SAP wants AI, but cann't manage it
Thanks to the quick and easy availability of ChatGPT, the topic of artificial intelligence (AI) has gained a good deal of momentum since November 2022. However, from the DSAG's perspective, it is often unclear what AI means in terms of specific applications. Long before the hype around generative AI and large language models (LLMs), AI was already being used to automate SAP processes, for example, or to better identify cyber threats using machine and deep learning models.
Juergen Mueller could have surprised the 3,000 DSAG members and made quite a statement, if he had chosen to come on stage together with Aleph Alpha CEO Jonas Andrulis and Signavio co-founder Gero Decker. The German magazine Handelsblatt held an event at the end of last year, where Jonas Andrulis raved about the potential of his Large Language Model and Signavio's Process Mining. This combination would be a game changer and go far beyond ChatGPT in the B2B and ERP world.
AI Core and Launchpad at the BTP
But all is not lost! SAP's Chief Technology Officer, Juergen Mueller, wants to make a lasting impact. Mueller's announcement of the Generative AI Hub at the recent SAP TechEd in Bangalore, India, is positive in this context. The Generative AI Hub will be added to the existing SAP AI Core and SAP AI Launchpad on the SAP Business Technology Platform (BTP) to manage the connection to external LLMs, initially Open AI. Billing via a separate pricing model (AI units) is also planned.
Unfortunately, Jürgen Müller's technical concept is only half the truth. This should set off alarm bells for experienced SAP customers. What happens in cases with indirect usage, such as when SAP-generated data from Open AI is passed on to third-party systems? And what about compliance and the GDPR (general data protection regulation), etc.?
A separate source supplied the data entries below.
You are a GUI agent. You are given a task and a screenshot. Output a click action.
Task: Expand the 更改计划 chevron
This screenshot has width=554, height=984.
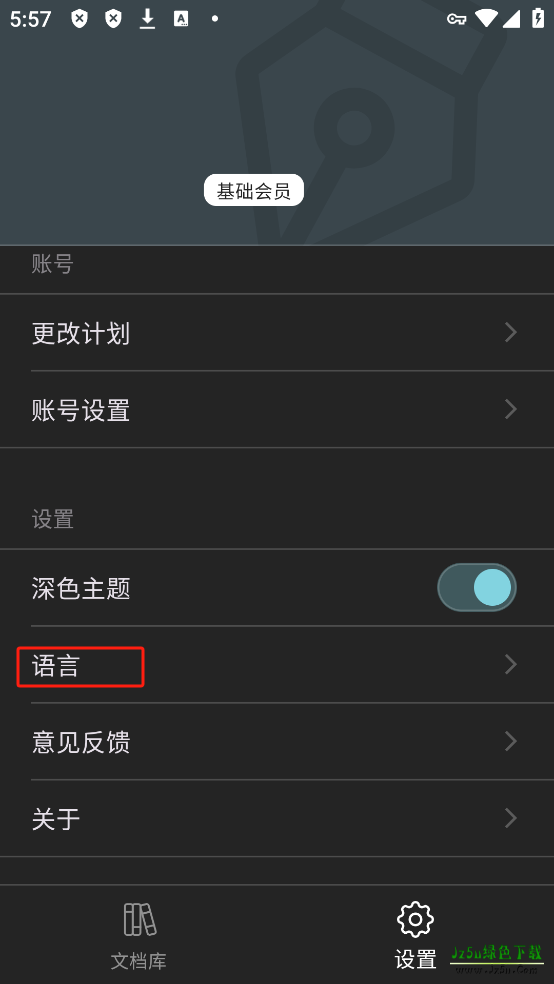point(511,332)
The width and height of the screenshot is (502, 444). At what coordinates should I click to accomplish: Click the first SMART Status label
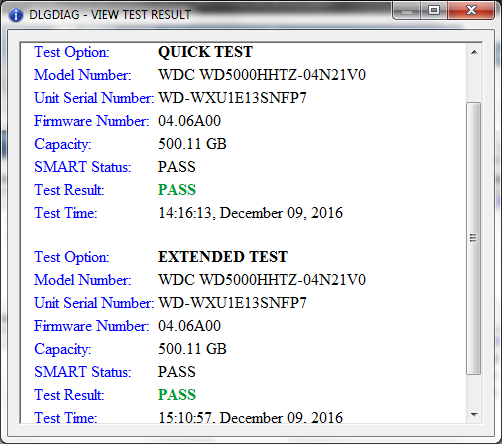coord(83,167)
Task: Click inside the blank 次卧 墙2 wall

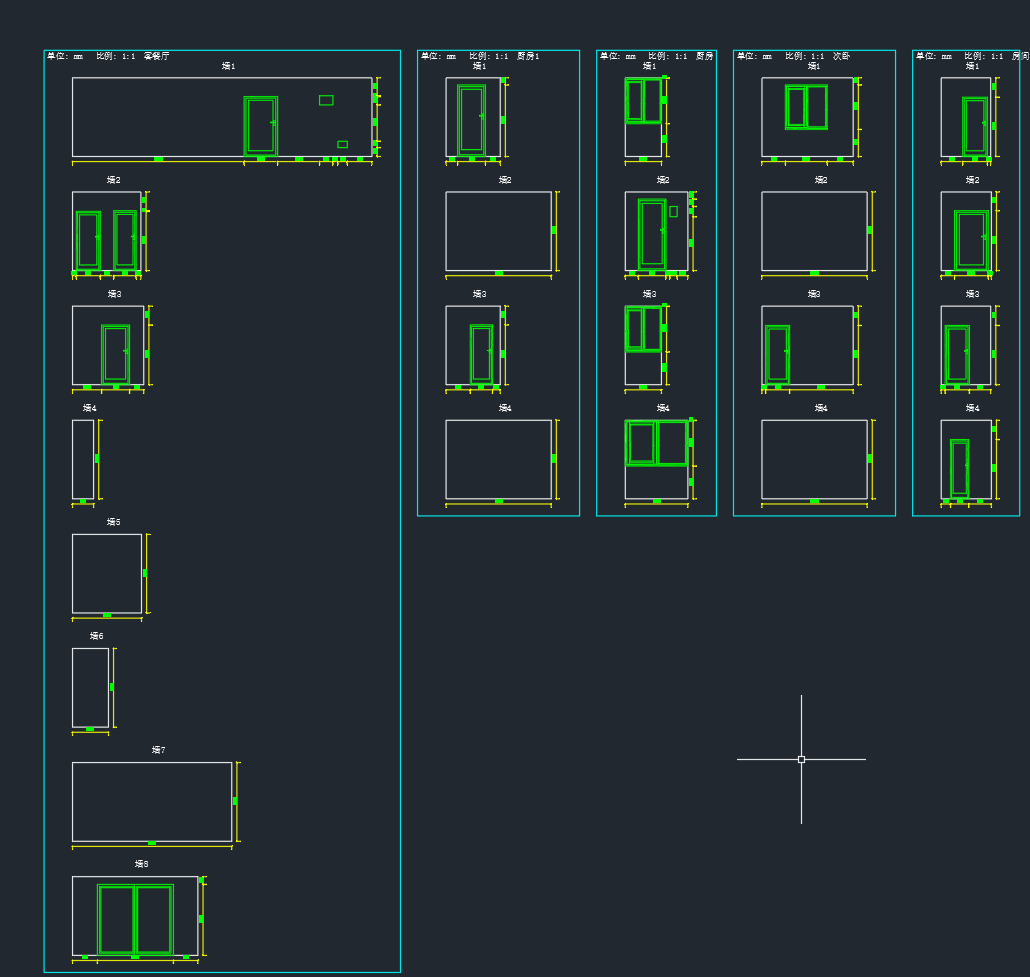Action: 814,231
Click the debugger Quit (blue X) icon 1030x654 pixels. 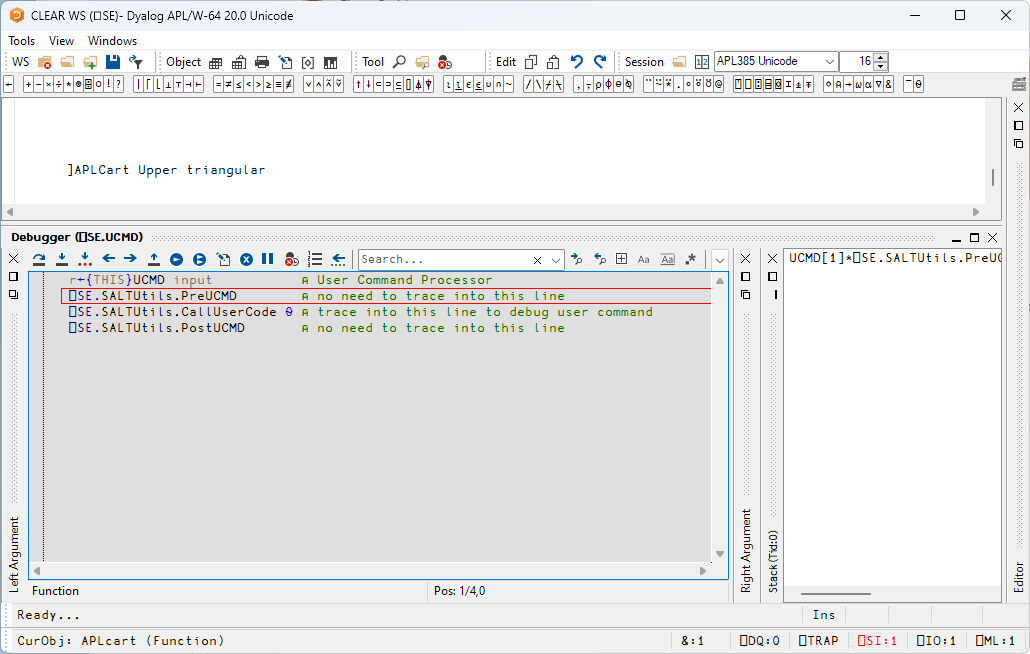(x=246, y=259)
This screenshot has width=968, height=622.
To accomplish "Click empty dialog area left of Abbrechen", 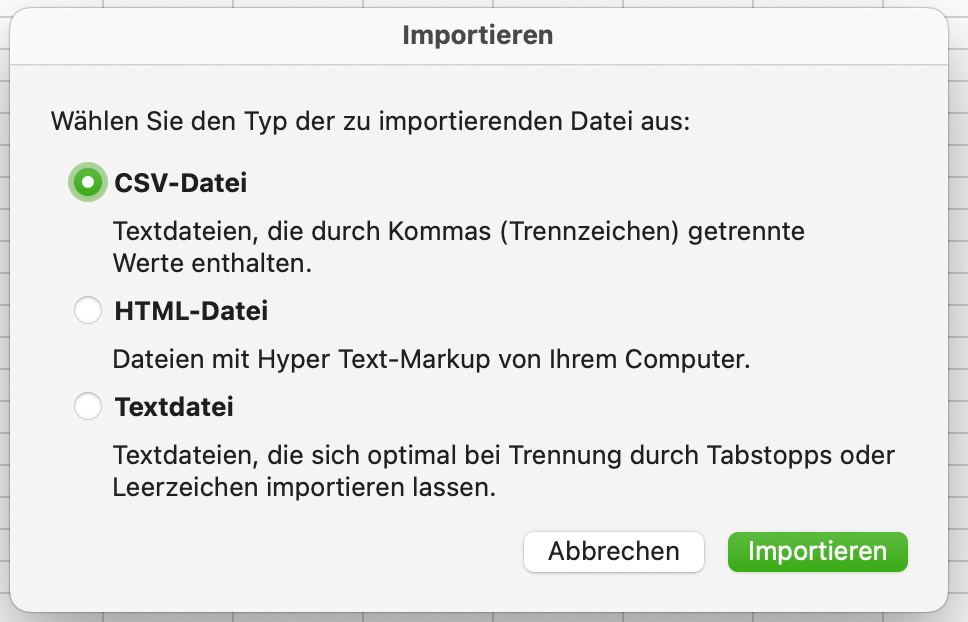I will (278, 552).
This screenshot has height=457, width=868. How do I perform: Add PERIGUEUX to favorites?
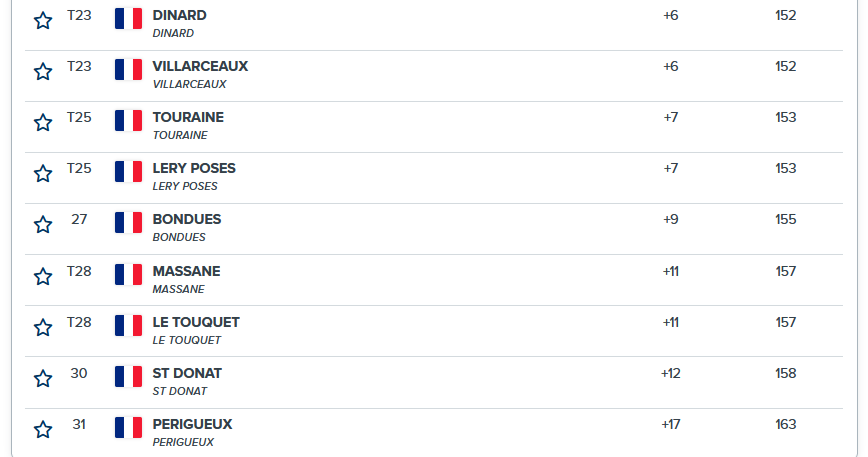click(43, 429)
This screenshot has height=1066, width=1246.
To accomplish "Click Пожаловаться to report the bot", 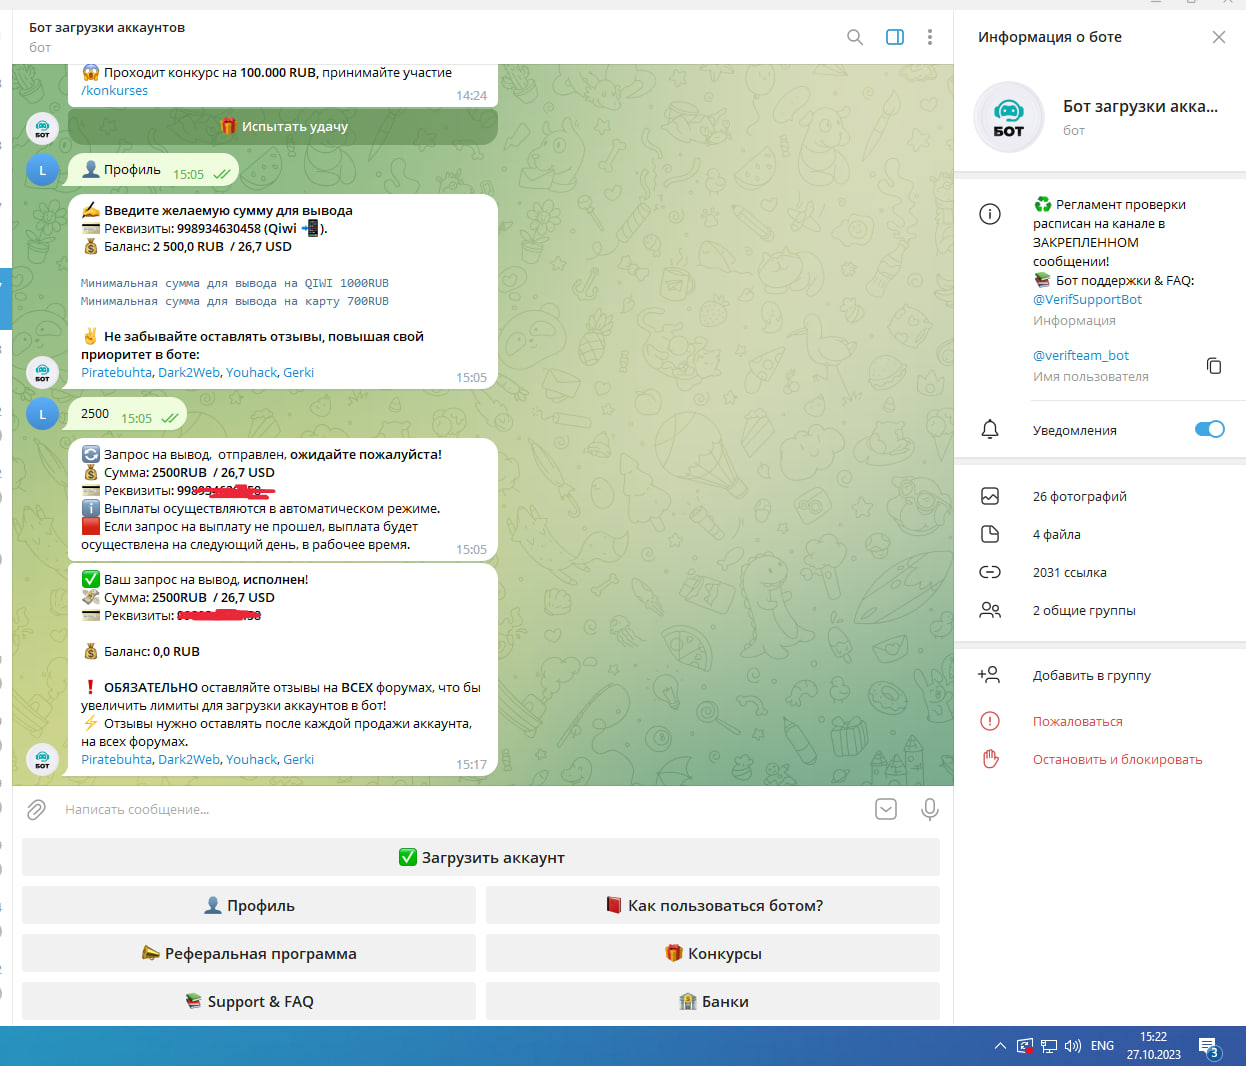I will point(1077,721).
Reparations through financial incentives
At the beginning of the year, SAP unveiled a set of resources, services, and financial incentives to help customers migrate to the cloud and keep up with the pace of innovation. The Rise Migration and Modernization program is designed to help. The end of maintenance for some key SAP solutions is clearly defined as 2027 and therefore foreseeable. Many questions remain about how future services and solutions will actually be implemented—and companies need working solutions before they can migrate.
To protect the investments of SAP customers and offset the costs of migration and transformation, SAP has announced a limited time offer to reduce migration costs by up to 50 percent. Through the end of 2024, S/4 and ECC customers who migrate to RISE or GROW will receive special credits that can be applied to maintenance costs, cloud services, or cloud subscriptions.
Consistency across all BTP services
According to the DSAG user association, SAP customers still lack a cross-service-strategy and consistency across all BTP services and their interactions, to better integrate BTP as a platform in enterprise-wide, multi-tier architectures with the associated services. If you are in the DACH region, click here to attend a BTP event in your area!
For example, SAP has not yet standardized monitoring and logging individual BTP services and, according to the DSAG, SAP has also not yet developed a consistent cloud identity management strategy. In addition, features that would facilitate the operational use of BTP would be a unified access strategy from SAP to support to the lines of business (LoB) services, a unified overview of BTP services including their availability in SAP price lists, and the rapid integration of solutions such as Signavio as a true, fully integrated BTP service. In summary, SAP desperately needs to develop, implement, and communicate a unified strategy for the interaction of LoB and BTP services. The DSAG sees this as an important approach that must be expanded.